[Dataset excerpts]
- - - - -

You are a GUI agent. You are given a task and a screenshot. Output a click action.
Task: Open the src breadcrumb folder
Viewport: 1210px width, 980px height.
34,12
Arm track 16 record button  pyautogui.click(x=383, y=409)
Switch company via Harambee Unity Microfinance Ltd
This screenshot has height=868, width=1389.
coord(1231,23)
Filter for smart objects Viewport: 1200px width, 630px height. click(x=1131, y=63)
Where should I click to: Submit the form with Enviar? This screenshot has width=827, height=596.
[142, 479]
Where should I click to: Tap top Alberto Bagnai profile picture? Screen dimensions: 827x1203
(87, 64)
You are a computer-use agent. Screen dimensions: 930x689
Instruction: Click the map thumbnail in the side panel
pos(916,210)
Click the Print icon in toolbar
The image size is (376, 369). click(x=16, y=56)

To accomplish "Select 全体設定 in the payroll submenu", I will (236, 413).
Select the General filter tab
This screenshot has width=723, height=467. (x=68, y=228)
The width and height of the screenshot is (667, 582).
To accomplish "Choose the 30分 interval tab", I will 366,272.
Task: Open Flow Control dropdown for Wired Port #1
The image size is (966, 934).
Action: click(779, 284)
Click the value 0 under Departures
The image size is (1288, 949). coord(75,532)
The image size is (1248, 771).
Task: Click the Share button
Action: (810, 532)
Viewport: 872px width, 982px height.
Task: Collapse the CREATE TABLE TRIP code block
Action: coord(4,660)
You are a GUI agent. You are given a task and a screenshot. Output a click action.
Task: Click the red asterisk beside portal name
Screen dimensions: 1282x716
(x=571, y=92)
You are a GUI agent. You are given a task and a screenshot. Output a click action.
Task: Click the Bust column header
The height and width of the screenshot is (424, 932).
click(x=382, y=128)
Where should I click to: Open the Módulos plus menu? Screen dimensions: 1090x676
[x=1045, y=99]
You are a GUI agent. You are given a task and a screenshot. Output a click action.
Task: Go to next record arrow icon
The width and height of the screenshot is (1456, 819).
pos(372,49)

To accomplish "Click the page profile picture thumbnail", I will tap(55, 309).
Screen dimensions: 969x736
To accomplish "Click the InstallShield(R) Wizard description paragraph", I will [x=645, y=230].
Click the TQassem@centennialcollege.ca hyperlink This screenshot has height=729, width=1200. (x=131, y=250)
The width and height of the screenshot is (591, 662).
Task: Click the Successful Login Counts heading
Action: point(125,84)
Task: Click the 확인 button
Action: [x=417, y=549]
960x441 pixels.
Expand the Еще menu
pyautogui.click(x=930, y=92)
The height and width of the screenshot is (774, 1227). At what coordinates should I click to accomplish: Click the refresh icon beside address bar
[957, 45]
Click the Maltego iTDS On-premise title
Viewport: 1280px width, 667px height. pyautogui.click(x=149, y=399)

- - - - -

• ABOUT THIS EXERCISE: Retype the data in full and match it exactly.

• WRITTEN RESPONSE:
You are a GUI agent. You are given a task and a screenshot. Output a click action.
Task: Open the src breadcrumb folder
Viewport: 1210px width, 980px height.
34,12
Arm track 16 record button  pyautogui.click(x=383, y=409)
Switch company via Harambee Unity Microfinance Ltd
This screenshot has height=868, width=1389.
coord(1231,23)
Filter for smart objects Viewport: 1200px width, 630px height. click(x=1131, y=63)
Where should I click to: Submit the form with Enviar? This screenshot has width=827, height=596.
[142, 479]
Where should I click to: Tap top Alberto Bagnai profile picture? Screen dimensions: 827x1203
(87, 64)
You are a computer-use agent. Screen dimensions: 930x689
Instruction: Click the map thumbnail in the side panel
pos(916,210)
Click the Print icon in toolbar
The image size is (376, 369). click(x=16, y=56)

To accomplish "Select 全体設定 in the payroll submenu", I will (236, 413).
Select the General filter tab
This screenshot has width=723, height=467. (x=68, y=228)
The width and height of the screenshot is (667, 582).
To accomplish "Choose the 30分 interval tab", I will 366,272.
Task: Open Flow Control dropdown for Wired Port #1
The image size is (966, 934).
Action: click(779, 284)
Click the value 0 under Departures
The image size is (1288, 949). coord(75,532)
The image size is (1248, 771).
Task: Click the Share button
Action: (810, 532)
Viewport: 872px width, 982px height.
Task: Collapse the CREATE TABLE TRIP code block
Action: coord(4,660)
You are a GUI agent. You are given a task and a screenshot. Output a click action.
Task: Click the red asterisk beside portal name
Screen dimensions: 1282x716
(x=571, y=92)
You are a GUI agent. You are given a task and a screenshot. Output a click action.
Task: Click the Bust column header
The height and width of the screenshot is (424, 932).
click(x=382, y=128)
Where should I click to: Open the Módulos plus menu? Screen dimensions: 1090x676
[x=1045, y=99]
You are a GUI agent. You are given a task and a screenshot. Output a click action.
Task: Go to next record arrow icon
The width and height of the screenshot is (1456, 819).
pos(372,49)

To accomplish "Click the page profile picture thumbnail", I will tap(55, 309).
Screen dimensions: 969x736
To accomplish "Click the InstallShield(R) Wizard description paragraph", I will [x=645, y=230].
Click the TQassem@centennialcollege.ca hyperlink This screenshot has height=729, width=1200. (x=131, y=250)
The width and height of the screenshot is (591, 662).
Task: Click the Successful Login Counts heading
Action: point(125,84)
Task: Click the 확인 button
Action: [x=417, y=549]
960x441 pixels.
Expand the Еще menu
pyautogui.click(x=930, y=92)
The height and width of the screenshot is (774, 1227). At what coordinates should I click to accomplish: Click the refresh icon beside address bar
[957, 45]
Click the Maltego iTDS On-premise title
Viewport: 1280px width, 667px height. pyautogui.click(x=149, y=399)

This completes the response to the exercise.